> What you will do:
What you return must be every line from the beginning of the data through the line holding "You are a computer-use agent. 1024x768", unchanged.

> Data supplied:
Segment Open

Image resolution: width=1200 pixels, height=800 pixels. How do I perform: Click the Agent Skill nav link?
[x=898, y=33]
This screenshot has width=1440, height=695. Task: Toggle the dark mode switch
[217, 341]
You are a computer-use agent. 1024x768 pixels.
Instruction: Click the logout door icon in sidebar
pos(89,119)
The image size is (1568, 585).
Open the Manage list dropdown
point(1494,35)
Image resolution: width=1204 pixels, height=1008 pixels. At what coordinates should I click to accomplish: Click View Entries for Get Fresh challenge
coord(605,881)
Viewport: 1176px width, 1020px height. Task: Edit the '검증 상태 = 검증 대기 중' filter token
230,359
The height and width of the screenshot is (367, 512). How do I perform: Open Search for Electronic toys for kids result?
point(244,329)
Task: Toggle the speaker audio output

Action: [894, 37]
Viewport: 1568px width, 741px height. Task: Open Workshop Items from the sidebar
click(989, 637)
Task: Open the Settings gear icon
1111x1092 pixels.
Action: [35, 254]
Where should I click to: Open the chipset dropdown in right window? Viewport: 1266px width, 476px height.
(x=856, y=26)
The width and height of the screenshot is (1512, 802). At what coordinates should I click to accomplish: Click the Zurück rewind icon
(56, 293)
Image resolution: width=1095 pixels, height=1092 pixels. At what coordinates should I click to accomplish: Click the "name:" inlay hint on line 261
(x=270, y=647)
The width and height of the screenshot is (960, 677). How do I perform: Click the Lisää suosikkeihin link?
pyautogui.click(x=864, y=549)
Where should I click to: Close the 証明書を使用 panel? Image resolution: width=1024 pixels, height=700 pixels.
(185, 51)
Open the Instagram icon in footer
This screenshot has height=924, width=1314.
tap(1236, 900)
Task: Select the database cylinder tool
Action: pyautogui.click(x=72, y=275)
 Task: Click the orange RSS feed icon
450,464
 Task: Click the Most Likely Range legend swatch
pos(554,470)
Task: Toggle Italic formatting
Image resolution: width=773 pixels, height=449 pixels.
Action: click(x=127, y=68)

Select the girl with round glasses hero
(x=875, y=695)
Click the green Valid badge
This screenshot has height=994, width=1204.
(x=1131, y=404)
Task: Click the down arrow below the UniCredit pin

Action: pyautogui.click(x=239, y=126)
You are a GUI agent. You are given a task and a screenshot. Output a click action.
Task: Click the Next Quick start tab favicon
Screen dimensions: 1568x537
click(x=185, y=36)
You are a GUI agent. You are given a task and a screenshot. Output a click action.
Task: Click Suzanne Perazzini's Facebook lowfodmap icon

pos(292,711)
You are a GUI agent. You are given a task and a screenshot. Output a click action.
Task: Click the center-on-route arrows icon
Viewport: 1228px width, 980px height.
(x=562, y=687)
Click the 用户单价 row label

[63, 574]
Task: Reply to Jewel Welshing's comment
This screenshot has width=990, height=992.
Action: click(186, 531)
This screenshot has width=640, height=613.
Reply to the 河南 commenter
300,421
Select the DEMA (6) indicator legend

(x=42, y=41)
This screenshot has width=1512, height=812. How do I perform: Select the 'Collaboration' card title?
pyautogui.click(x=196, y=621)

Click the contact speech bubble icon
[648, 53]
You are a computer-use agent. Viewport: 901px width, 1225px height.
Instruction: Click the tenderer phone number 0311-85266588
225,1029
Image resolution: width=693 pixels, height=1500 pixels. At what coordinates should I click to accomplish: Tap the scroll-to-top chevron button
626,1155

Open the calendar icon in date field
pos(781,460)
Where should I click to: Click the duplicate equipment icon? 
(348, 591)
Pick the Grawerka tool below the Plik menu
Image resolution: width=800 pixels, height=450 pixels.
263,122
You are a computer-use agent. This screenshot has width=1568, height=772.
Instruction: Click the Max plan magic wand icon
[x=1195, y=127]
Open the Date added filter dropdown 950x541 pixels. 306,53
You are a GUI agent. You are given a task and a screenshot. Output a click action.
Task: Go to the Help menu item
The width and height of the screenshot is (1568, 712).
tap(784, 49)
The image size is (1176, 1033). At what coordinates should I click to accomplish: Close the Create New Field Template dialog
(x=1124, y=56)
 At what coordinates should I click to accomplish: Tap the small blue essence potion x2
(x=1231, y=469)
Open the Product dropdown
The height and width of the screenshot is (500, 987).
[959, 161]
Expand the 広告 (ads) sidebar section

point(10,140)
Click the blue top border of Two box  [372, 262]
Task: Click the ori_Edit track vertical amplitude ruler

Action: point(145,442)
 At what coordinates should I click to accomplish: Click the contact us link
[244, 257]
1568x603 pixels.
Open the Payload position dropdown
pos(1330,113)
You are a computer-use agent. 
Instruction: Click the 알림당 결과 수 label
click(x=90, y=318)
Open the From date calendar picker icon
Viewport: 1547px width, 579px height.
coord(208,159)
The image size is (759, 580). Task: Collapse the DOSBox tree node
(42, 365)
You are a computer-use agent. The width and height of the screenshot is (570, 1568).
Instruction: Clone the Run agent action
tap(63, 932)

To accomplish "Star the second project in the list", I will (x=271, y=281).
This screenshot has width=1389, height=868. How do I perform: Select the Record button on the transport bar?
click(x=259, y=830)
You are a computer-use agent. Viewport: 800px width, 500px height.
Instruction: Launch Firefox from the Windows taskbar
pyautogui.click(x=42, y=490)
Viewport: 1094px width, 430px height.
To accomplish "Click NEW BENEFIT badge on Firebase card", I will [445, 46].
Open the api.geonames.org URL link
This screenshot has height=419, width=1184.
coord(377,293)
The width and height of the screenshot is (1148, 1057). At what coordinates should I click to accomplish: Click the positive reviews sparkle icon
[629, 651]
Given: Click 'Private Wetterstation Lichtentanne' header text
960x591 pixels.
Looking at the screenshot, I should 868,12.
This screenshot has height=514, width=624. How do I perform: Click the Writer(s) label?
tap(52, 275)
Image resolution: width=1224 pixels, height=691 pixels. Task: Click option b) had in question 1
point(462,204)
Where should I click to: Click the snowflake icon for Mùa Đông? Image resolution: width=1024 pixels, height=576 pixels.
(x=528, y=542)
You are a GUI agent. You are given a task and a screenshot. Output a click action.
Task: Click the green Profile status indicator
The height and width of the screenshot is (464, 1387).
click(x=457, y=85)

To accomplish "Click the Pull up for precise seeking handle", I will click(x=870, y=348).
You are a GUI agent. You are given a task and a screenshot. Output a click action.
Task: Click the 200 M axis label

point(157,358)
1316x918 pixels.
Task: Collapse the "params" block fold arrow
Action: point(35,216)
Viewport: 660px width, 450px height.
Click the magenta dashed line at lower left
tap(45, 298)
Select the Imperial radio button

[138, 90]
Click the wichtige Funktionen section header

Segment Closed

> Expected output:
Image resolution: width=1200 pixels, height=800 pixels. How do I perform: Click the Agent Skill nav link?
[x=898, y=33]
This screenshot has width=1440, height=695. Task: Toggle the dark mode switch
[217, 341]
You are a computer-use agent. 1024x768 pixels.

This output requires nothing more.